Burnt village in South Darfur, March 2014.
Photo credit: 3Ayin.com
Broadly speaking, the conflict is a process of social engineering through force to alter local demographics and therefore the distribution of political power within the region, most notably through the targeting and marginalization of non-Arab groups. Control of land is vital as this is the means to gain political representation and posts, and political power is the means through which to access wealth, resources and services. The decision taken by the West Darfur legislature to empower the Governor to appoint the Sultan of the Masalit, a process governed by the group’s traditional processes, is an example of this long-term policy. The root of the conflict therefore continues to be the political marginalization of the peripheries from state power and resources.
The government’s employment of the predominantly local Arab militia groups to assert control over the region and combat rebel groups has been institutionalized over the years, the latest embodiment being the Rapid Response Forces. The use of militias principally under the control of National Intelligence and Security Services (NISS) has undermined the authority of both the SAF and local authorities in Darfur. The mobilization of militias has created its own dynamic in which, if these forces are not paid and rewarded with political power, they become beyond the control of the government, for example in the case of Musa Hilal. In fact, power struggles within the government, between President Omer al-Bashir, Nafie Ali Nafie, former presidential assistant, and Ali Osman Taha, the former first vice-president, have been reflected in confrontations between these groups within Darfur, while local and individual power struggles between these groups, for example Musa Hilal and Governor Osman Kibir, have added a new dimension to the conflict. These dynamics, along with growing economic pressure on the government’s patronage system, are transforming militias into more autonomous military and political actors.
The violence and large scale civilian displacement in 2013 was primarily driven by conflicts between Arab groups and militias, often related to local rivalries over land vacated by other groups earlier in the conflict. The conflict and displacement in the first half of 2014 has been a mix of government sponsored militia’s targeting civilians perceived to be aligned to with Minni Minawi’s rebel group, and confrontations between these forces and other militias formerly loyal to the government. Violence in 2014 has also been driven by the return of militia groups from the South Kordofan theatre of operations.
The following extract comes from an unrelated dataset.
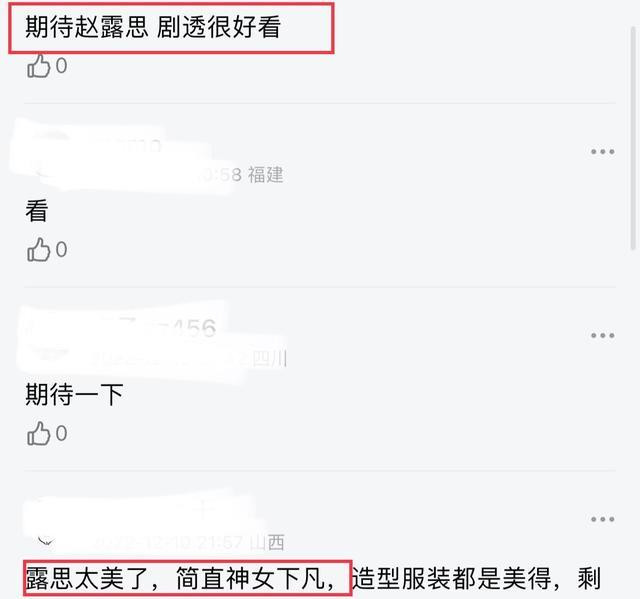640x599 pixels.
Task: Open the three-dot menu for the 四川 comment
Action: coord(602,335)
Darfur’s demographics and social fabric have been radically altered over the last ten years of conflict. Not only is there now more tribal fragmentation and polarization, but many of the lands vacated by internally displaced populations has been occupied by new groups, creating a new concept of land ownership. New tribally-based administrative units, the creation of new political posts and the appointment by the government of previously traditional authorities, are all changing social and political dynamics among and within communities. IDP communities have to find new livelihood opportunities, contributing to increasing urbanization. The conflict, long-term displacement and discrimination and neglect by state authorities are also changing identities of IDP and refugee communities, undermining the sense of a Sudanese identify.
Ongoing Ineffective Peace Processes
The relevance and performance of UNAMID continues to be severely questioned by many observers. Recent events and revelations have not only shown that UNAMID is unable to undertake its mandate to protect civilians and provide protection for humanitarian actors, but it has become complicit in undermining these goals. Despite initial attempts to engage the non-signatory armed groups, the effectiveness of the Joint Special Representative, Mohammed Ibn Chambas, to facilitate a resolution to the crisis is severely limited by his mandate and the attitude of the government. Moreover, the actions and performance of UNAMID undermines Ibn Chambas’ authority.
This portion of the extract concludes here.